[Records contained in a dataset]
- - - - -
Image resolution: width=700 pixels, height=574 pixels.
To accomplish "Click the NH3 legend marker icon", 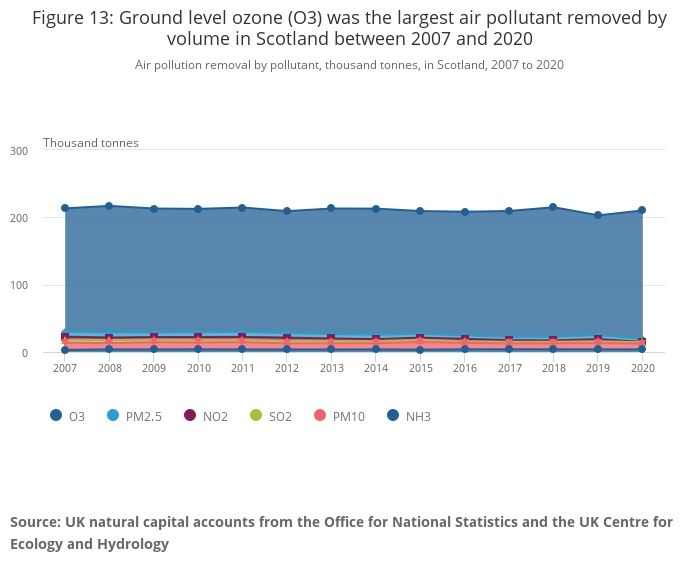I will coord(393,416).
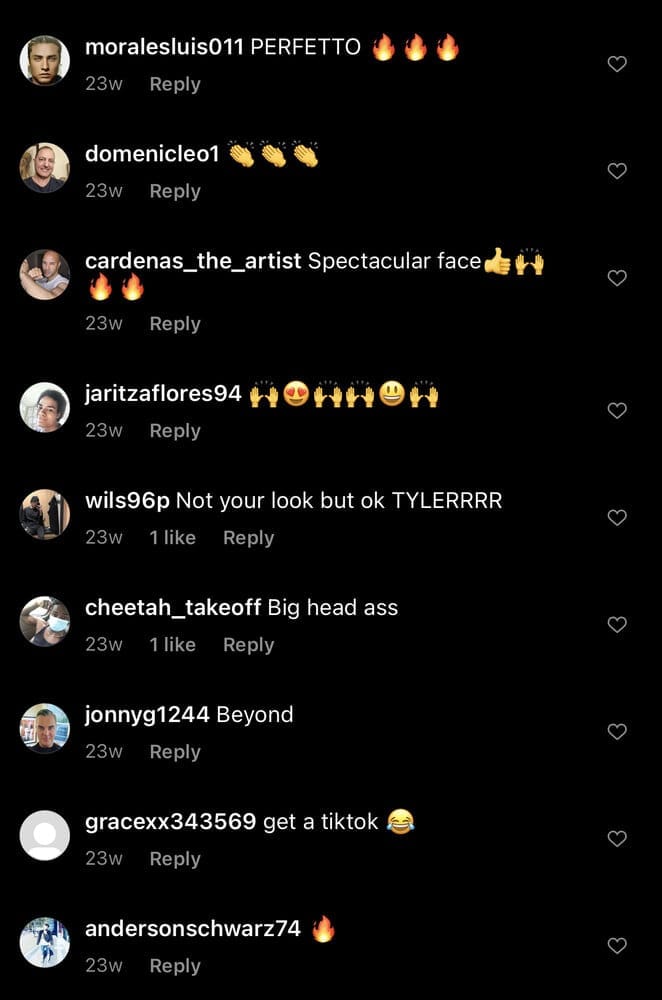Reply to wils96p's comment
The image size is (662, 1000).
pos(248,538)
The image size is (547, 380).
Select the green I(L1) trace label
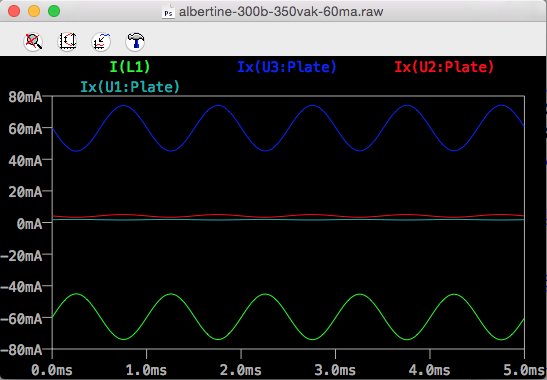click(x=130, y=67)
- - - - -
**Task details**
Reproduce exactly and only the lines from the line that contains "The image size is (547, 380)." to the end of the data above, both ends included. No pictures go in the copy.

**Output for this exercise**
The image size is (547, 380).
Select the green I(L1) trace label
click(x=130, y=67)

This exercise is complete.